_Dataset records_
------

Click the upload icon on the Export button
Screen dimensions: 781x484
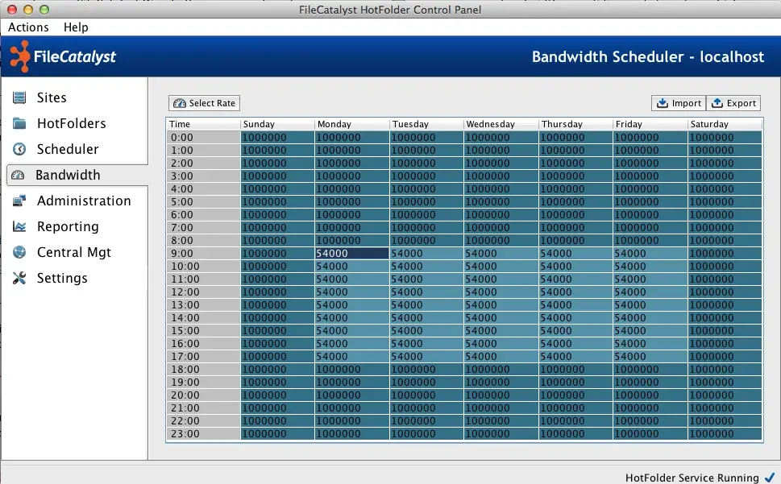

------

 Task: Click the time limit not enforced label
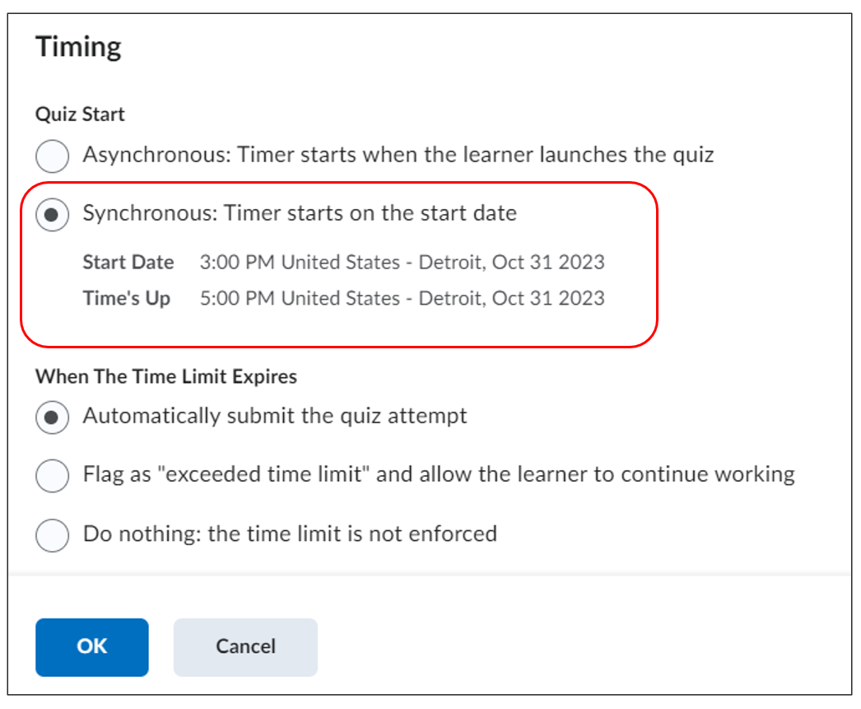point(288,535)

------

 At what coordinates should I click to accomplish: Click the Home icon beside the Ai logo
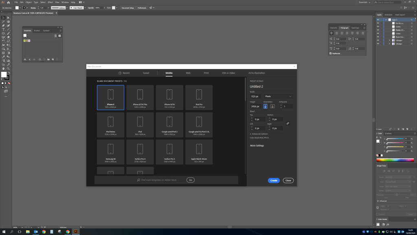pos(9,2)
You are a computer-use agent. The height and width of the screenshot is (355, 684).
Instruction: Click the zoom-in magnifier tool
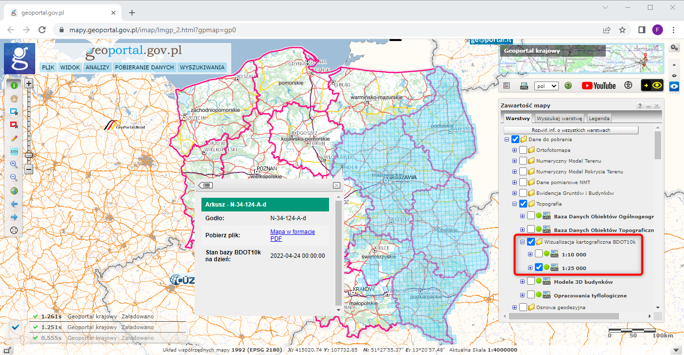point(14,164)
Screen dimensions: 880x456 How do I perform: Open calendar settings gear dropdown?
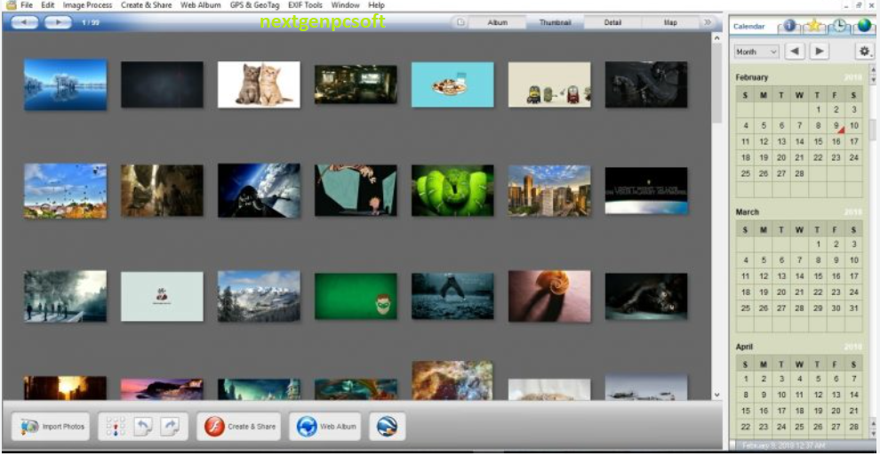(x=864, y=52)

------

_Goal_
Output the data between the lines holding "Click the upload icon on the Export button" and "Screen dimensions: 781x484", inclusive, as a numbered list with blank lines dropped.

_Solution to the problem_
1. Click the upload icon on the Export button
2. Screen dimensions: 781x484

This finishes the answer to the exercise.